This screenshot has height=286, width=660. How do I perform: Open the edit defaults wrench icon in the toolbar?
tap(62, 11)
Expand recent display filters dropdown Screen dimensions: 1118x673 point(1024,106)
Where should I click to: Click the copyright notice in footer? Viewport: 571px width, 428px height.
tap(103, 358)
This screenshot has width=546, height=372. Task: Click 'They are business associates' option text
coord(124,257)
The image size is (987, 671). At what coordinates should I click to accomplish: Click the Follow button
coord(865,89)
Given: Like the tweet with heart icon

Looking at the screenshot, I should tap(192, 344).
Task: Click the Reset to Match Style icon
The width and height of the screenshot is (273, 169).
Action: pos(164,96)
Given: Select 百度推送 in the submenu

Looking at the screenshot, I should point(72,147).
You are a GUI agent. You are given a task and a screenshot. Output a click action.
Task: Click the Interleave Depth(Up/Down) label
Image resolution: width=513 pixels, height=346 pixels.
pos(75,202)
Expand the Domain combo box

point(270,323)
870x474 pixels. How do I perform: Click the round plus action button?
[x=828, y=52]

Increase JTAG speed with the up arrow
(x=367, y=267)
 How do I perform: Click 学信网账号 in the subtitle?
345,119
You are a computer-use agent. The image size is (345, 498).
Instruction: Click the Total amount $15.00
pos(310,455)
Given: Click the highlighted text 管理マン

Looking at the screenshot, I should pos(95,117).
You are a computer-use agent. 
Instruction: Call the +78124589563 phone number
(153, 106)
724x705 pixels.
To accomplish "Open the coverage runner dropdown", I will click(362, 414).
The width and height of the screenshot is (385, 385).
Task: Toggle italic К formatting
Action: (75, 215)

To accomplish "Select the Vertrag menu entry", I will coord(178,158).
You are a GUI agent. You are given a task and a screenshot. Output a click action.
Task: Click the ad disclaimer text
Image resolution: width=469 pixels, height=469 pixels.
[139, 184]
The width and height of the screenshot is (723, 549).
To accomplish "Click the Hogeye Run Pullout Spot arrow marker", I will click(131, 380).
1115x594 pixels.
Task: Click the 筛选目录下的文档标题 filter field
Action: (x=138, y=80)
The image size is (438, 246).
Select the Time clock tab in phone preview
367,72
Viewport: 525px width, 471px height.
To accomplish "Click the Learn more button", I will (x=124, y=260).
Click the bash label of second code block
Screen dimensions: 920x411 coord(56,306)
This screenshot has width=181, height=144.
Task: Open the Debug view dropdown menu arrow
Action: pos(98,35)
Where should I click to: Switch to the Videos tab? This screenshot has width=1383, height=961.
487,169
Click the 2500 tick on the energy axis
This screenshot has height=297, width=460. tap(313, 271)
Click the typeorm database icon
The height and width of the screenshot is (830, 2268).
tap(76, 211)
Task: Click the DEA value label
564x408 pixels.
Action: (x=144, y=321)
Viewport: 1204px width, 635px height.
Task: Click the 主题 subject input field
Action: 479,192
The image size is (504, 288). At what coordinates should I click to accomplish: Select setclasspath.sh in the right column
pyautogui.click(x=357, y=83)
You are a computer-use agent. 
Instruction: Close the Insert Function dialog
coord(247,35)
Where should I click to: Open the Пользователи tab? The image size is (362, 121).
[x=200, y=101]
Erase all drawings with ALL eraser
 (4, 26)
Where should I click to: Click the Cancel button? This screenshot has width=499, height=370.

☆ ☆ ☆ ☆ ☆

** Task goal **
Reproduce the full listing above, keeping every line intact.

** Completed exercise **
This screenshot has height=286, width=660. How do I perform: Open the edit defaults wrench icon in the toolbar?
tap(62, 11)
Expand recent display filters dropdown Screen dimensions: 1118x673 point(1024,106)
Where should I click to: Click the copyright notice in footer? Viewport: 571px width, 428px height.
tap(103, 358)
This screenshot has width=546, height=372. Task: Click 'They are business associates' option text
coord(124,257)
The image size is (987, 671). At what coordinates should I click to accomplish: Click the Follow button
coord(865,89)
Given: Like the tweet with heart icon

Looking at the screenshot, I should tap(192, 344).
Task: Click the Reset to Match Style icon
The width and height of the screenshot is (273, 169).
Action: pos(164,96)
Given: Select 百度推送 in the submenu

Looking at the screenshot, I should point(72,147).
You are a GUI agent. You are given a task and a screenshot. Output a click action.
Task: Click the Interleave Depth(Up/Down) label
Image resolution: width=513 pixels, height=346 pixels.
pos(75,202)
Expand the Domain combo box

point(270,323)
870x474 pixels. How do I perform: Click the round plus action button?
[x=828, y=52]

Increase JTAG speed with the up arrow
(x=367, y=267)
 How do I perform: Click 学信网账号 in the subtitle?
345,119
You are a computer-use agent. The image size is (345, 498).
Instruction: Click the Total amount $15.00
pos(310,455)
Given: Click the highlighted text 管理マン

Looking at the screenshot, I should pos(95,117).
You are a computer-use agent. 
Instruction: Call the +78124589563 phone number
(153, 106)
724x705 pixels.
To accomplish "Open the coverage runner dropdown", I will click(362, 414).
The width and height of the screenshot is (385, 385).
Task: Toggle italic К formatting
Action: (75, 215)

To accomplish "Select the Vertrag menu entry", I will coord(178,158).
You are a GUI agent. You are given a task and a screenshot. Output a click action.
Task: Click the ad disclaimer text
Image resolution: width=469 pixels, height=469 pixels.
[139, 184]
The width and height of the screenshot is (723, 549).
To accomplish "Click the Hogeye Run Pullout Spot arrow marker", I will click(131, 380).
1115x594 pixels.
Task: Click the 筛选目录下的文档标题 filter field
Action: (x=138, y=80)
The image size is (438, 246).
Select the Time clock tab in phone preview
367,72
Viewport: 525px width, 471px height.
To accomplish "Click the Learn more button", I will (x=124, y=260).
Click the bash label of second code block
Screen dimensions: 920x411 coord(56,306)
This screenshot has width=181, height=144.
Task: Open the Debug view dropdown menu arrow
Action: pos(98,35)
Where should I click to: Switch to the Videos tab? This screenshot has width=1383, height=961.
487,169
Click the 2500 tick on the energy axis
This screenshot has height=297, width=460. tap(313, 271)
Click the typeorm database icon
The height and width of the screenshot is (830, 2268).
tap(76, 211)
Task: Click the DEA value label
564x408 pixels.
Action: (x=144, y=321)
Viewport: 1204px width, 635px height.
Task: Click the 主题 subject input field
Action: 479,192
The image size is (504, 288). At what coordinates should I click to accomplish: Select setclasspath.sh in the right column
pyautogui.click(x=357, y=83)
You are a computer-use agent. 
Instruction: Close the Insert Function dialog
coord(247,35)
Where should I click to: Open the Пользователи tab? The image size is (362, 121).
[x=200, y=101]
Erase all drawings with ALL eraser
 (4, 26)
Where should I click to: Click the Cancel button? This screenshot has width=499, height=370.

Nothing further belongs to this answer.